Lijst met landen met tijdelijk ‘kwalificerende’ Pijler-2-regels
Central Record, Transitional Qualified Status
De eveneens op 15 januari 2025 verschenen lijst met landen met tijdelijk ‘kwalificerende’ Pijler-2-regels betreft een vervolgstap in het proces van de ontwikkelende peer-reviewprocedure op basis waarvan landen elkaars Pijler-2-regels beoordelen en waarover het IF in het pakket van 17 juni 2024 al eens communiceerde. In het pakket publicaties vanuit het IF van 17 juni 2024 zat een veelgesteldevragendocument over de gestroomlijnde peer-reviewprocedure door landen over en weer van hun nationale Pijler-2-regelgeving.
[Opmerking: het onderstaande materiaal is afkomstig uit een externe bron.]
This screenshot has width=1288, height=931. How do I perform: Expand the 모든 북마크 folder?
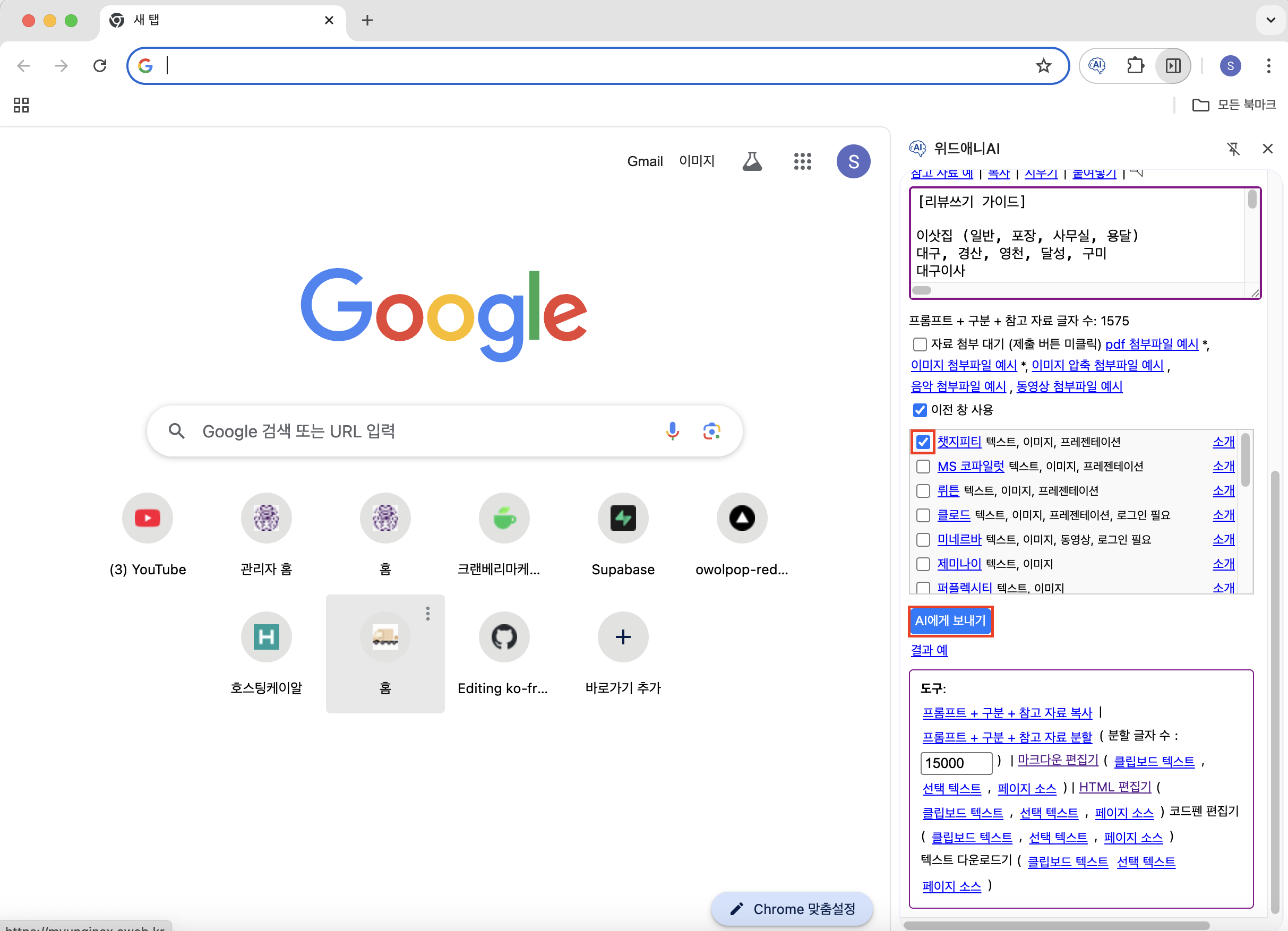(x=1233, y=105)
Binnen het IF is iets ontwikkeld wat inmiddels een ‘fast-track process’ heet, dat wil zeggen een stappenplan ter bevestiging van de kwalificerende status van de nationale (concept) Pijler-2-wet- en regelgeving in jurisdicties, per (concept) datum inwerkingtreding, op basis van zelfcertificering (self-certification process). Zie hierover nader
onder de kop ‘FAQ-document (peer-reviewprocedure)’. De nu gepubliceerde stukken betreffen het inmiddels ontwikkelde zogenoemde Central Record of Legislation with Transitional Qualified Status (Annex B), alsmede het daarbij overeengekomen ‘transitional qualification mechanism’ – dat wil zeggen enige nadere richtsnoeren om de procedureafspraken via het commentaar bij de modelregels in te regelen (dat moet dan Annex A zijn, al vond ik dat niet in de stukken terug). Flankerend publiceerde het IF op 15 januari 2025 een veelgesteldevragendocument (FAQ), een marketinguiting vergelijkbaar met het veelgesteldevragendocument in dit verband van 17 juni 2024.Het nu gepubliceerde ‘Central Record of Legislation with Transitional Qualified Status’ zet de jurisdicties op een rij die de overeengekomen zelfcertificatieprocedures hebben doorlopen en wier Pijler-2-regels op deze basis kwalificeren (inkomen-inclusiebijheffing (‘Q’IIR), binnenlandse bijheffing (‘Q’DMTT), binnenlandse bijheffing veiligehavenregel (‘Q’DMTT Safe Harbour). De bijheffingen in de landen op de lijst krijgen kortgezegd een ‘Q’ in afwachting van de uitkomsten van de voorgenomen ‘full legislative review en ongoing monitoring process’, een dieptereview en voortdurende monitoring, waar thans niet op wordt vooruitgelopen. De dieptereview moet naar verwachting uiterlijk twee jaar na de ingangsdatum van de Pijler-2-wetgeving in de betrokken jurisdictie van start gaan, maar kan – las ik in het veelgesteldevragendocument van 15 januari 2025 – nog niet op korte termijn worden uitgevoerd en gefinaliseerd. Het verdient opmerking dat dat indien de uitkomst van deze dieptereview een verlies van de tijdelijk kwalificerende status (transitional qualified status) met zich mee zou brengen, dit statusverlies volgens de in IF-verband gepubliceerde stukken niet in kracht zal terugwerken. Statusverlies werkt in andere woorden niet retrospectief. Hierboven schreef ik dat onbenoemd blijft wat er zou gebeuren als jurisdicties ondanks voornoemde ‘understanding’ hun achterpoortjes in stand zouden laten, waarmee de grondslag zou komen te ontvallen onder de exceptional derogation die de basis vormt voor opname in het Central Record. Wellicht gaan we dat nog eens ontdekken.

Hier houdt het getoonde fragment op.